Question Mystery crashes on new machine ?

Apr 8, 2024
6
0
10
First post, admittedly making the account to figure out what is going on here.
This is a new machine, barely outside of the Newegg return window. Crashes started about a week ago. Crashes were 'fixed' by reseating the CPU, but crashes still persist in some pieces of software (Most notably, certain games. Ready or Not is consistent, but I've found no documentation on RoN causing total system failures.)

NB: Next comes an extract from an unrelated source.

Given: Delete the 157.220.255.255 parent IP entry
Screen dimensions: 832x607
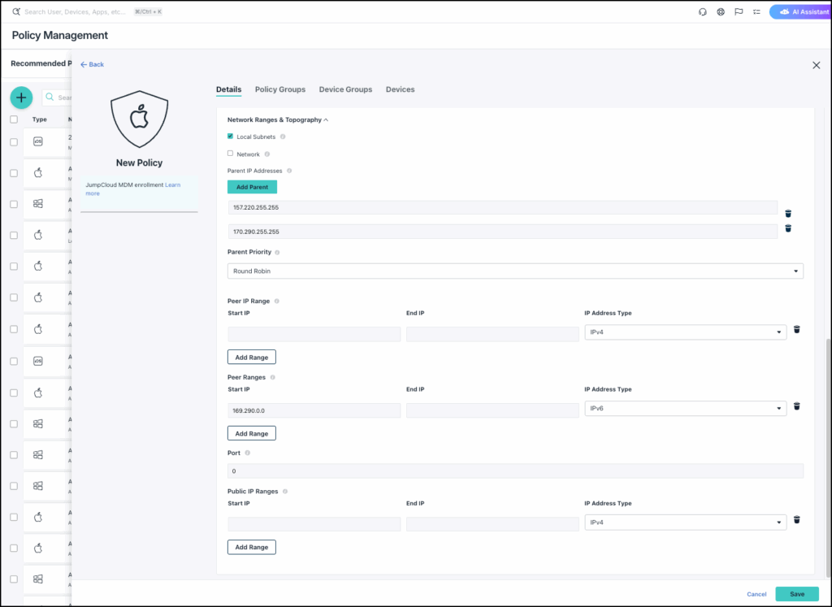Looking at the screenshot, I should point(788,213).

Affected software tends to crash quite quickly, within two to ten minutes.
Bluescreenview calls out ntoskrnel.exe and pshed.dll. Bug check code 0x00000124. Eventviewer reports "Component: Memory Error Source: Machine Check Exception"
All components have up to date drivers. Bios was updated. All components were reseated.

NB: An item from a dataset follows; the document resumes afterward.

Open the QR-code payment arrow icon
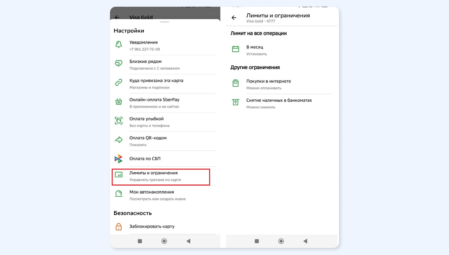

In short, I've gone and done everything I can think of and had IT roommates trying to figure it out, and I've just hit one wall after another. So I'm hoping someone has ideas on what this machine wants before I have to Ship of Theseus it through fighting customer service.

Specs:
AMD Ryzen 9 5900X
ASUS ROG Strix B550-F Gaming AMD
ASUS TUF Gaming NVIDIA GeForce RTX™ 4070 Ti Super OC
G.SKILL Ripjaws V Series (Intel XMP) DDR4 RAM 32GB
SAMSUNG 980 PRO SSD 1TB
Vetroo V240 White Liquid CPU Cooler

Edit: Dump file. https://www.dropbox.com/scl/fi/hr9h...4-01.dmp?rlkey=97trcjbiw8zviywa4okkwx6ud&dl=0
 
Last edited:
First post, admittedly making the account to figure out what is going on here.
This is a new machine, barely outside of the Newegg return window. Crashes started about a week ago. Crashes were 'fixed' by reseating the CPU, but crashes still persist in some pieces of software (Most notably, certain games. Ready or Not is consistent, but I've found no documentation on RoN causing total system failures.) Affected software tends to crash quite quickly, within two to ten minutes.
Bluescreenview calls out ntoskrnel.exe and pshed.dll. Bug check code 0x00000124. Eventviewer reports "Component: Memory Error Source: Machine Check Exception"
All components have up to date drivers. Bios was updated. All components were reseated.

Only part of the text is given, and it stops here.